L’annonce de l’arrivée prochaine des juges traditionnels appelés « cadis » dans la ville de Kidal n’augure rien de bon pour la justice. Par ailleurs, les magistrats ont surpris tout le monde en décidant d’appeler leurs confrères se sentant en danger de se rendre en milieu sûr. Peut-il avoir pires signes annonciateurs de la faillite de l’Etat ? Les Maliens s’interrogent, tandis que le pouvoir surpris prend le temps de comprendre ce qui arrive au pays.
Les juges musulmans devront désormais trancher certains délits dans la cité contrôlée par la Coordination des mouvements de l’Azawad(CMA), le regroupement des principaux mouvements rebelles. Les délits qui feront l’objet de jugements par les cadis sont nombreux comme les infractions au code de la route, la consommation ou la vente de l’alcool et des stupéfiants dans la ville.
La CMA qui brave ainsi l’Etat central pour la énième fois transmet aux cadis le pouvoir d’avoir un regard sur le mouvement des personnes et de leurs biens dans la ville de Kidal. C’est pourquoi le défaut de la détention de l’autorisation d’entrée et de sortie dans la cité sera punissable par les juges traditionnels musulmans. De nombreux observateurs voient dans la décision de la CMA une provocation ou un chantage afin d’obtenir du gouvernement malien une faveur. La décision est d’autant plus incompréhensible que plusieurs déserteurs de l’armée au profit des groupes armés ont rejoint l’armée régulière et sont à présent cantonnés dans des camps au sud du pays dans le cadre du désarmement et de la réintégration des anciens rebelles.
Une autre interrogation est le caractère attentatoire de la décision de la CMA contre le principe de la séparation de la religion de l’Etat. En introduisant un système judiciaire basé sur la tradition musulmane, la ville de Kidal échappera en quelque sorte au pouvoir séculaire des magistrats qui sont d’ailleurs peu aimés par la population.

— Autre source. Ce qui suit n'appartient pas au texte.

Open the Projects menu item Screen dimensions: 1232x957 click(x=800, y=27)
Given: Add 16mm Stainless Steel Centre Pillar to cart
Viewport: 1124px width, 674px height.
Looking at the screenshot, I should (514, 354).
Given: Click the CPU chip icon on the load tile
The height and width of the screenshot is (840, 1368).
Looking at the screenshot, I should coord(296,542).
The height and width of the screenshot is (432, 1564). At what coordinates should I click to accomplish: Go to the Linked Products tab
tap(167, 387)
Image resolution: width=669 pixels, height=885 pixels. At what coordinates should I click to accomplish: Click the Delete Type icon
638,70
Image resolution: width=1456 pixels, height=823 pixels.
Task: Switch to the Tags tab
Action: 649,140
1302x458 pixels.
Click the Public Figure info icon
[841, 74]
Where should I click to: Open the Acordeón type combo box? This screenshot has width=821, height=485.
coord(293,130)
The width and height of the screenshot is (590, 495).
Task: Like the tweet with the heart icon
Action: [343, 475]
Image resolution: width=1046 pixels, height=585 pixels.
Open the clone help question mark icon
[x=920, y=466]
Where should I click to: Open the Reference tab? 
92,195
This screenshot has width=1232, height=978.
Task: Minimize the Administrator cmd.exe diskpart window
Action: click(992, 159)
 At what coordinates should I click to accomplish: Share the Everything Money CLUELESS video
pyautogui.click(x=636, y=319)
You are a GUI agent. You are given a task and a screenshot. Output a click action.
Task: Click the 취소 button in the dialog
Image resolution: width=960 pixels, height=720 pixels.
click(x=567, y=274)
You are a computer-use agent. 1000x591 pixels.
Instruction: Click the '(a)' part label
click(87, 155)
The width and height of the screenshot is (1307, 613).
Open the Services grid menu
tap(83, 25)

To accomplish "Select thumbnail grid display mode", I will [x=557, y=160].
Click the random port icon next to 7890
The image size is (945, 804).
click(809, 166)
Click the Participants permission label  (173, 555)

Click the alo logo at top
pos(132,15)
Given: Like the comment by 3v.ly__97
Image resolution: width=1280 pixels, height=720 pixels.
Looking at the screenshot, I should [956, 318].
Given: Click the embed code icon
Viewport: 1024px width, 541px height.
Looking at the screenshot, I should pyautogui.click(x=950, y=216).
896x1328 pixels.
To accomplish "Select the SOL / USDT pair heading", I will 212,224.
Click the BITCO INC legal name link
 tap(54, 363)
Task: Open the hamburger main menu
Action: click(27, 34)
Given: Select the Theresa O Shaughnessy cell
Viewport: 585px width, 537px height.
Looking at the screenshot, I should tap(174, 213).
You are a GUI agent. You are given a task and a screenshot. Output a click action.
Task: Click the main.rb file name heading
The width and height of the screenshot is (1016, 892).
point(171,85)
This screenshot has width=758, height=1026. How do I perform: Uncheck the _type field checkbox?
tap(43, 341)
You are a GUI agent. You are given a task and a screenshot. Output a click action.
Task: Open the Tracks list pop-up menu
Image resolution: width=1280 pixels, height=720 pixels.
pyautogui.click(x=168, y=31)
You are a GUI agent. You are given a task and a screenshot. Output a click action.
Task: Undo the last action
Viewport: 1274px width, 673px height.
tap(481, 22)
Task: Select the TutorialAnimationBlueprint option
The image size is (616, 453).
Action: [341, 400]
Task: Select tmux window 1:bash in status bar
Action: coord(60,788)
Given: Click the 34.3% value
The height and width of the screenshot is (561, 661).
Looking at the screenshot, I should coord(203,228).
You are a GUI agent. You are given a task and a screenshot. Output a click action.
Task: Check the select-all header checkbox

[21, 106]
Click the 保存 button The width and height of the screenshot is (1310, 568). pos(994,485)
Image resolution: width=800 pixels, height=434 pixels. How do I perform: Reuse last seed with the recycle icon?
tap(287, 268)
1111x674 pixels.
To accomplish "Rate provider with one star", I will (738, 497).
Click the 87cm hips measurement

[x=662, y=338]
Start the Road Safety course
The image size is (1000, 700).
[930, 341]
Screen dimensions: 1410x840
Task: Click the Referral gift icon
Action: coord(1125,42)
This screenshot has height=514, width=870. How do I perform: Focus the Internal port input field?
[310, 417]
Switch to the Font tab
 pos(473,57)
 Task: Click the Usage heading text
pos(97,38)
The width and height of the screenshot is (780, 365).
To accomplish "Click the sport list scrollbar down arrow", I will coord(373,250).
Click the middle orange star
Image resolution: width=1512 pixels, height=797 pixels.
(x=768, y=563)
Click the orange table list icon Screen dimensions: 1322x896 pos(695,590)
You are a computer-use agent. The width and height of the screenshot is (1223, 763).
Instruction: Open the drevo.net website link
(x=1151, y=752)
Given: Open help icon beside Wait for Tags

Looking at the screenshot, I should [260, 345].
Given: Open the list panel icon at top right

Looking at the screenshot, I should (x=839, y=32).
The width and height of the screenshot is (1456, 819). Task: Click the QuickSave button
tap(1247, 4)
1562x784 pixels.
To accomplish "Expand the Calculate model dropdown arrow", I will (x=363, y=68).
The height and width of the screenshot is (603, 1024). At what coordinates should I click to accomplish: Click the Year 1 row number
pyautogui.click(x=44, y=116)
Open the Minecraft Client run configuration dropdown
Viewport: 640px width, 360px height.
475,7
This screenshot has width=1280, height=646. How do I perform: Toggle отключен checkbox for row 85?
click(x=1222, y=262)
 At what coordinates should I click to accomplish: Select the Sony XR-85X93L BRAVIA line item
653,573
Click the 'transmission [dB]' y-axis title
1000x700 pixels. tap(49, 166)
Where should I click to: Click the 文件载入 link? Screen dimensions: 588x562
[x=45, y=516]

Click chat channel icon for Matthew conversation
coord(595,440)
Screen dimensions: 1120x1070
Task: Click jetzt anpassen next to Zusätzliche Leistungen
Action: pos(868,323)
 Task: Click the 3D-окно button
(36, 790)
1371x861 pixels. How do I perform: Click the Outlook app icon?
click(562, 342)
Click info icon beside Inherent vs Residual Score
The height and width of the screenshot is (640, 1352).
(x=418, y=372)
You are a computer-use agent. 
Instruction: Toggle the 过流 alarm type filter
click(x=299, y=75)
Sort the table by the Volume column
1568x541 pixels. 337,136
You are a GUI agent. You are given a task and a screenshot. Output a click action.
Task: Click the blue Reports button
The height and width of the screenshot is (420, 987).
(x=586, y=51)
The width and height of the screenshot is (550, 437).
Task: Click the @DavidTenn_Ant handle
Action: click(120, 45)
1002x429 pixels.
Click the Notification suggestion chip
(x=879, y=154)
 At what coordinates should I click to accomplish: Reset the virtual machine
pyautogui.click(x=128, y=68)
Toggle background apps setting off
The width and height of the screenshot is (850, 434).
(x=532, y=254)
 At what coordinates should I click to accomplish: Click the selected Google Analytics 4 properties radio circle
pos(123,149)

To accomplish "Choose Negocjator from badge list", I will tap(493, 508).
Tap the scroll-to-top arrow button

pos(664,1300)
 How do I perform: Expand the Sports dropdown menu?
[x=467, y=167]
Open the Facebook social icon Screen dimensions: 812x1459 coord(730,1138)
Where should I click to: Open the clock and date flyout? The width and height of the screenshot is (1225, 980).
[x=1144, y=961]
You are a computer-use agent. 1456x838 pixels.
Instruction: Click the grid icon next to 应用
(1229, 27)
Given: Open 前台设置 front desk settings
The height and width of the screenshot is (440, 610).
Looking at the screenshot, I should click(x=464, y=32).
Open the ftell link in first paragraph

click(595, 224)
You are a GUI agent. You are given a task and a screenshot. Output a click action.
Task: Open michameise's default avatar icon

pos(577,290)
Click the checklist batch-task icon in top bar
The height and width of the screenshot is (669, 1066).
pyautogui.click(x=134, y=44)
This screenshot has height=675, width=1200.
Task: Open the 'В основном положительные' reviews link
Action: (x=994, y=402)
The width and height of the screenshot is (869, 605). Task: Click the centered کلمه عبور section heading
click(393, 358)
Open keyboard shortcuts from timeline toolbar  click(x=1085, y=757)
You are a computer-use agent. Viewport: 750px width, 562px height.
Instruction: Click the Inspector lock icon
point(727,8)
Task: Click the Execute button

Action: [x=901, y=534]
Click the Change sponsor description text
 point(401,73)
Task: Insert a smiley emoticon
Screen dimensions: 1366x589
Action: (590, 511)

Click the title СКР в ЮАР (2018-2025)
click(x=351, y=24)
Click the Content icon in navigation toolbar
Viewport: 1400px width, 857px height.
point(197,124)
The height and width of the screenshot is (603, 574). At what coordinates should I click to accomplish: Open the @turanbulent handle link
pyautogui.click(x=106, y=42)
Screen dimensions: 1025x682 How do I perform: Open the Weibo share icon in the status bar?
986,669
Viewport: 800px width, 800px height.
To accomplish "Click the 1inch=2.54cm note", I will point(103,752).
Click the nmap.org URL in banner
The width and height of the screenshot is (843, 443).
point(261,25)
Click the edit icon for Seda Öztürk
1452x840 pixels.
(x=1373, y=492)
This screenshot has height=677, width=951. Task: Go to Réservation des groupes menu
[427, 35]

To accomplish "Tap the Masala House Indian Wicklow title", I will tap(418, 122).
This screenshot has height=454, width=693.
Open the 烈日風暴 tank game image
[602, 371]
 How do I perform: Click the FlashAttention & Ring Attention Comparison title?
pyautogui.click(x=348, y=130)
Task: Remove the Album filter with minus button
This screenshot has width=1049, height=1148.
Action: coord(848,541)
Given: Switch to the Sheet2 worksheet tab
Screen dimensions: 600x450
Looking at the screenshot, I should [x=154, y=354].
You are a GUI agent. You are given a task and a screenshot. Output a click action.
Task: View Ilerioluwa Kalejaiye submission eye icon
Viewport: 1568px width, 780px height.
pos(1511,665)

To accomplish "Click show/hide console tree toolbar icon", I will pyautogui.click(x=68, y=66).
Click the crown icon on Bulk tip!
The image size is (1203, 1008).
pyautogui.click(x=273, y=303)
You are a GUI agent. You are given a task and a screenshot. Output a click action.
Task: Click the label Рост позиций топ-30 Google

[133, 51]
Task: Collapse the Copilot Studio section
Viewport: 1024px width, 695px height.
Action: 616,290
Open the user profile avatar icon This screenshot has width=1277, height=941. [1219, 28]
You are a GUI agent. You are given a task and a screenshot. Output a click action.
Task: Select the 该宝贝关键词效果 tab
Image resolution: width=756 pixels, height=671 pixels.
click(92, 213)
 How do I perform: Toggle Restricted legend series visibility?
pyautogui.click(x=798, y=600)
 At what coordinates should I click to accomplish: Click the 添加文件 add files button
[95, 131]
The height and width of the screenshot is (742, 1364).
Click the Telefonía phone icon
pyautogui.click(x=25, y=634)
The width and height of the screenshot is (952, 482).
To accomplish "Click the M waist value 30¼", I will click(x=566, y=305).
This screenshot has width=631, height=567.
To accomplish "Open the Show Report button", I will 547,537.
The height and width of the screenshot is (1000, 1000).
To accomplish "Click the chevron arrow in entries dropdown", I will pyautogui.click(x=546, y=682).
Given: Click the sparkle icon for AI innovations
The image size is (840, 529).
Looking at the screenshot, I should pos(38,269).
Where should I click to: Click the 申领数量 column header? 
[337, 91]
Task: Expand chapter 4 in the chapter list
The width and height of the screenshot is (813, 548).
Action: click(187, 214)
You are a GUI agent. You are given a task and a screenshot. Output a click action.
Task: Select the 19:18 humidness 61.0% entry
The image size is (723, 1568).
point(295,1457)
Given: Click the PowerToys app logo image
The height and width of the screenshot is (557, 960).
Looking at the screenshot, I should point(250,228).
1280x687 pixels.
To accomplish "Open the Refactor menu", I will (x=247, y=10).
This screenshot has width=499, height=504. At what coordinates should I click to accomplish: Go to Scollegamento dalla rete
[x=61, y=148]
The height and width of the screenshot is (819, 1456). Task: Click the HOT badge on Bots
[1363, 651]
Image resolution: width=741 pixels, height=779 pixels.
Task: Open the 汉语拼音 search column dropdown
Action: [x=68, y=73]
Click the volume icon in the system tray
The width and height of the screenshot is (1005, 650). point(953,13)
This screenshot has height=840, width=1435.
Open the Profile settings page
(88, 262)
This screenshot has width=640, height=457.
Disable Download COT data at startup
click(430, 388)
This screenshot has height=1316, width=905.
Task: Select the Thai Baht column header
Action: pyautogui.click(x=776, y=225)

Au même moment, le système judiciaire laïc malien traverse la pire crise de son histoire avec l’incapacité de l’Etat à protéger les magistrats exposés à la violence. Dans un communiqué diffusé à la fin de semaine dernière, les deux syndicats des magistrats ont invité leurs camarades se sentant en danger dans les zones où ils se trouvent de venir vers des localités considérées comme étant plus sures dont Bamako et environs.
Les syndicalistes n’ont pas donné les raisons de cet appel à l’abandon des postes situés dans les zones d’insécurité élevée. L’appel intervient cependant après l’annonce de la mort d’otages maliens détenus par les islamistes au centre du pays.
En clair, la crise malienne a franchi un pas grave la semaine dernière avec deux évènements. Au moment où les cadis arrivent à Kidal, les magistrats se barrent, préférant quitter les zones dangereuses pour leur profession.
En somme, cette situation vient confirmer la thèse que la région de Kidal comme beaucoup d’autres localités ne fait pas partie du giron du Mali. A cela s’ajoute la vive tension qui sévit à Bamako entre religieux et gouvernement au point que certains prédisent des jours pas meilleurs, et cela est à craindre.